### [ROWS]
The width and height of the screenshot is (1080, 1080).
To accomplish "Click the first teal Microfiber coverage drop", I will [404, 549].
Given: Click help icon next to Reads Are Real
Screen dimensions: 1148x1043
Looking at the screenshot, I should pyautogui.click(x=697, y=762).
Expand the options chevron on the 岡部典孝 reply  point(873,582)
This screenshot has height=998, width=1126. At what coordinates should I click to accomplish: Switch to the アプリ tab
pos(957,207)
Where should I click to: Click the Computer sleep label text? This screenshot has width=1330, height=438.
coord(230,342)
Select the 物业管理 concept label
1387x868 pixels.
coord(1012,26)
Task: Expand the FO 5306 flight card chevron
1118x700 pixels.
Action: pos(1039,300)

### [SET EXERCISE]
In the entries from the line containing "Select the 物业管理 concept label" through the last entry, inclusive, change "pixels" to "px" and give those lines again with nothing else altered.

### [TASK ANSWER]
Select the 物业管理 concept label
1387x868 px.
coord(1012,26)
Task: Expand the FO 5306 flight card chevron
1118x700 px.
Action: pos(1039,300)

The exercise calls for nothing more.